This is the source code for the paper ''Collective Event Detection via a Hierarchical and Bias Tagging Networks with Gated Multi-level Attention Mechanisms'' accepted by EMNLP2018.
- Tensorflow=1.2.0
- numpy
- python 3.5
The ACE 2005 dataset can be download from:https://catalog.ldc.upenn.edu/LDC2006T06
- batch size: 20
- gradient clip: 5
- embedding size: 100
- optimizer: Adam
- dropout rate: 0.5
- learning rate: 0.001
- seg_dim: 20,
- subtype_dim: 20,
- num_steps: 40,
- lstm_dim1: 100
- lstm_dim2: 100
- seq_size: 8
- alpha: 5
- doc_data: train\test\dev data
- doc_dict: document information and its corresponding ID
- 100.utf8: pretrained word embedding
- doc_id: document id of train\test\dev data
The training and test data is expected in standard tab-separated format. One word per line, separate column for token and label, empty line between sentences. The first column is assumed to be the token and the last column is the label. The second column is the current document ID.The third column is the type of the entity. The fourth column is the entity subtyp of the entity.

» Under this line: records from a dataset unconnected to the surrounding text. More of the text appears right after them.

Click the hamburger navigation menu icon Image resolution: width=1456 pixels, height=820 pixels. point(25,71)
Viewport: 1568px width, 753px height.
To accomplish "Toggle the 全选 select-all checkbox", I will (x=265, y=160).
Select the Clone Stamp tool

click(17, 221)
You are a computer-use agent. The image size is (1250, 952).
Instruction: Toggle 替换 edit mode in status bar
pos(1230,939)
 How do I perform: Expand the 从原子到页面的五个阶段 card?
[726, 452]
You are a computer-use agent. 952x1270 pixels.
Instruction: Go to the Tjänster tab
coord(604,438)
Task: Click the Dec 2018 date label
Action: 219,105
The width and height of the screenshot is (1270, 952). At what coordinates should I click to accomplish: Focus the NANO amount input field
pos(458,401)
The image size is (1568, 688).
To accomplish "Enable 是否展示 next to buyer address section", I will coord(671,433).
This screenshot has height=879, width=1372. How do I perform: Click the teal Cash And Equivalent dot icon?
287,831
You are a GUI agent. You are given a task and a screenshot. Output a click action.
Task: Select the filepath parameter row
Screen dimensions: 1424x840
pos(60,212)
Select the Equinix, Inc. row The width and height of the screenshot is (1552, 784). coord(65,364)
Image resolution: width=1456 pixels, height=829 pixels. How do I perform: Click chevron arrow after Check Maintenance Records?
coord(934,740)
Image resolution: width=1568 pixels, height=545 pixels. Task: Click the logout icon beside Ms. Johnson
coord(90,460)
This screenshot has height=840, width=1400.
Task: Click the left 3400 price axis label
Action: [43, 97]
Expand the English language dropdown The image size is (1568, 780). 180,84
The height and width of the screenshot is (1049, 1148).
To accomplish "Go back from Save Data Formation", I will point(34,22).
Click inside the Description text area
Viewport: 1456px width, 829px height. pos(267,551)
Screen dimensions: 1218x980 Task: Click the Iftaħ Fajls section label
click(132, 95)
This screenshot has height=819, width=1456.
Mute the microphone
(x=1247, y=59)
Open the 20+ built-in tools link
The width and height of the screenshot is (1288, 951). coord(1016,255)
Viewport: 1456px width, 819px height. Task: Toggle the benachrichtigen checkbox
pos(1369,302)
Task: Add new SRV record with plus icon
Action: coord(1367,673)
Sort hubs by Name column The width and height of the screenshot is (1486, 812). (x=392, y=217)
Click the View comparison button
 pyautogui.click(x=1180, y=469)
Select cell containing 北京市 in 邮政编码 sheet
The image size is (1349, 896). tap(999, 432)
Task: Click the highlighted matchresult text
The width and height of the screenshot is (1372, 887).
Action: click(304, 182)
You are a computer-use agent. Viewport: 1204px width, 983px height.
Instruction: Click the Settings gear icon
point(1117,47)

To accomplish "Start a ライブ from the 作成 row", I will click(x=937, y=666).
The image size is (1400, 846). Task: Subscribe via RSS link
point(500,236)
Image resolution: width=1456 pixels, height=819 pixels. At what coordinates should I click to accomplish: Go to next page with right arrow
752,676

For example:
by CNN_IP_20030405.1600.01-1 O O O
coalition CNN_IP_20030405.1600.01-1 B-1_GPE B-2_Nation O
air CNN_IP_20030405.1600.01-1 O O B-Conflict_Attack
strikes CNN_IP_20030405.1600.01-1 O O I-Conflict_Attack
- $ train - python3 main.py --train=True
- $ test - python3 main.py --train=False
If you use the code, please cite this paper:
Yubo Chen, Hang Yang, Kang Liu, Jun Zhao, Yantao Jia. Collective Event Detection via a Hierarchical and Bias Tagging Networks with Gated Multi-level Attention Mechanisms. In Proceedings of the 2018 Conference on Empirical Methods in Natural Language Processing (EMNLP2018).